## Task statement
Copy out, word for word, the stretch from the line containing "Given: Click the plane icon in the VJ442 card" through the end of the entries, leaving the pictures out of your answer.

Data extracted from a collection
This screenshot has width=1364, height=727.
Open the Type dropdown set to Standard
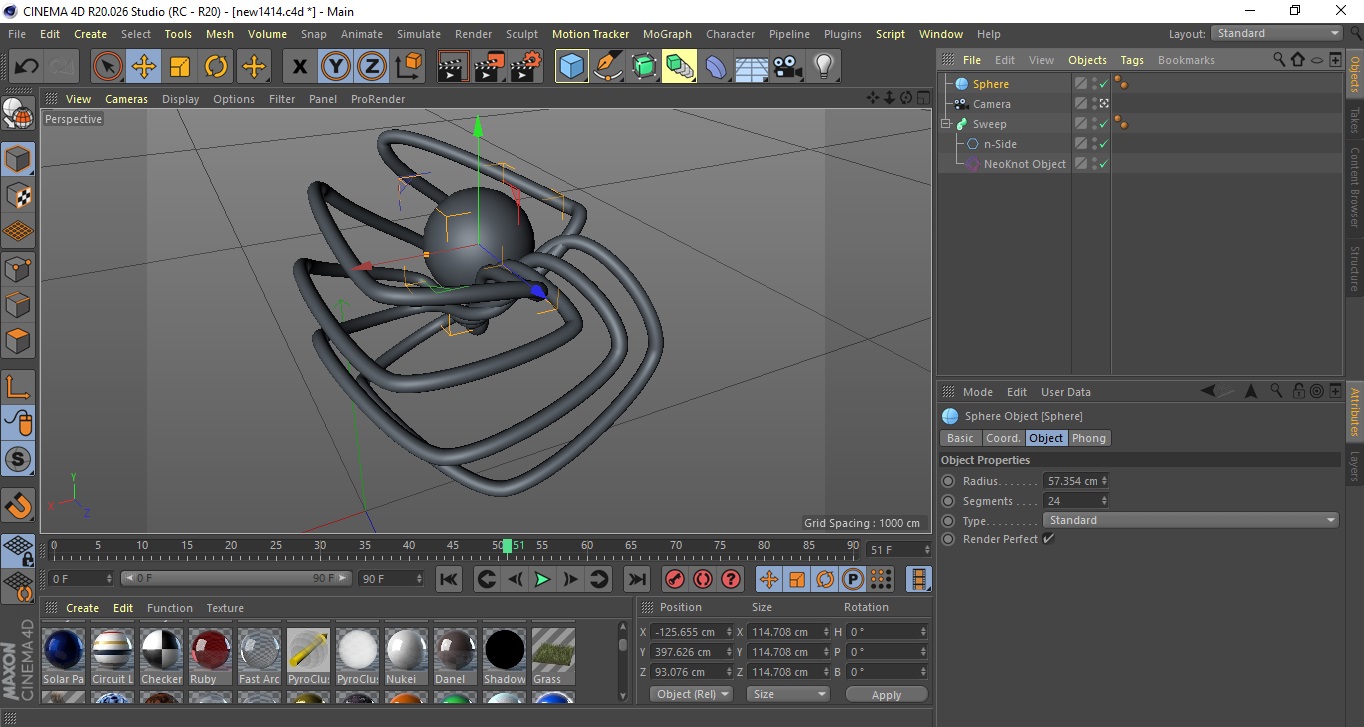click(1190, 520)
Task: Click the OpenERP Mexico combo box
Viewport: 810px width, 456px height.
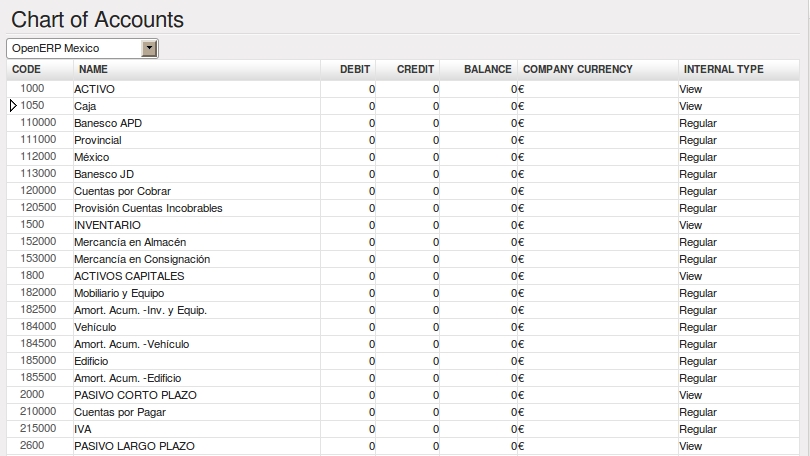Action: [82, 49]
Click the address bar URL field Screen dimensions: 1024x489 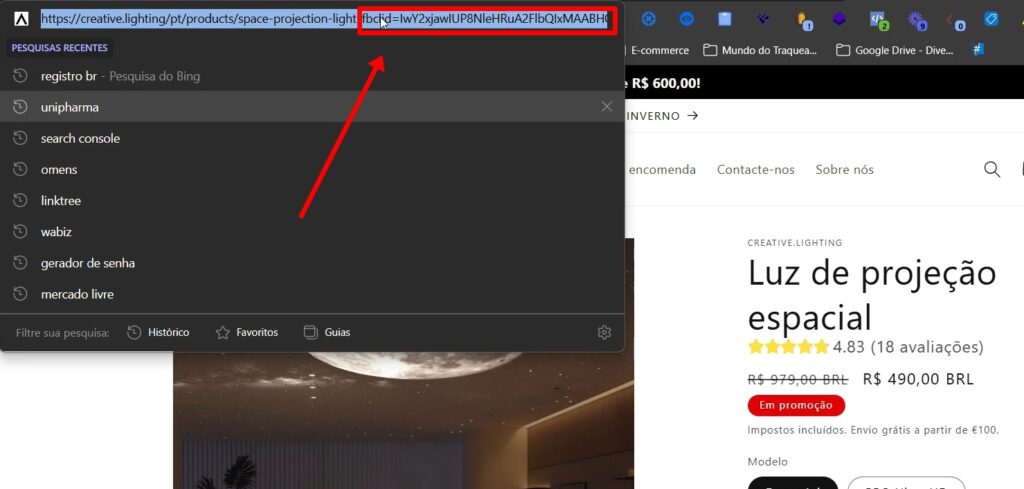point(200,19)
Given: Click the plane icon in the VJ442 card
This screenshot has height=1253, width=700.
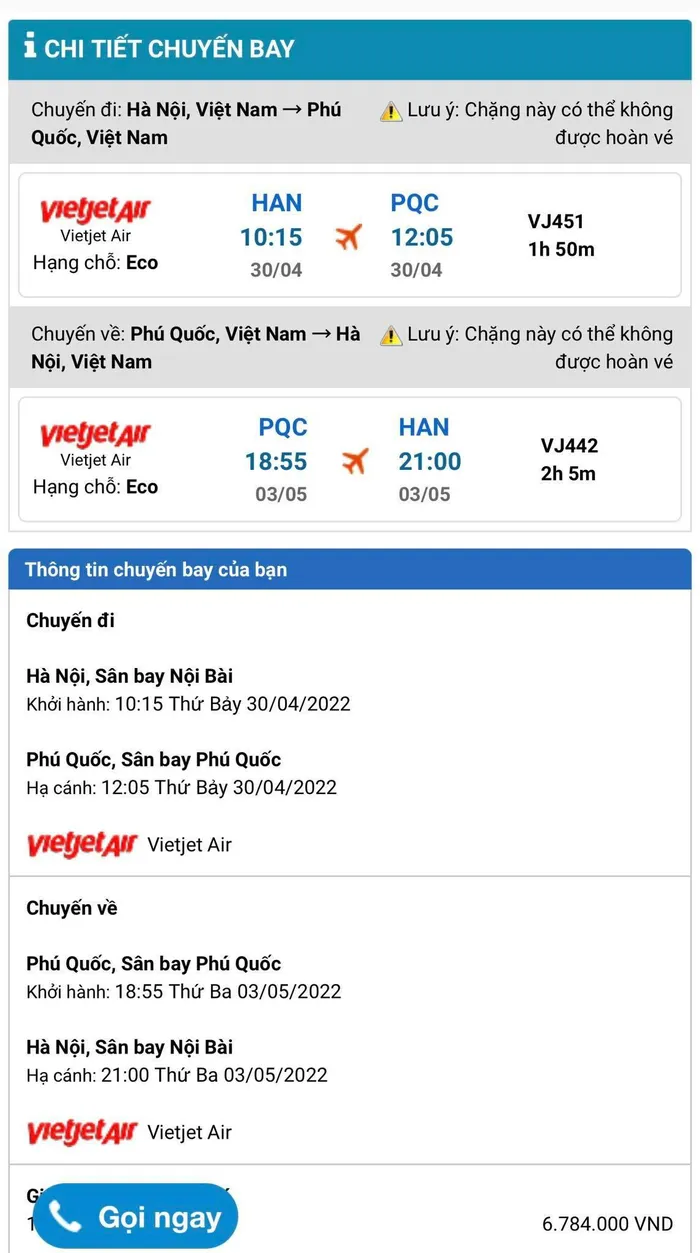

## In response
Given: Click the plane icon in the VJ442 card
This screenshot has height=1253, width=700.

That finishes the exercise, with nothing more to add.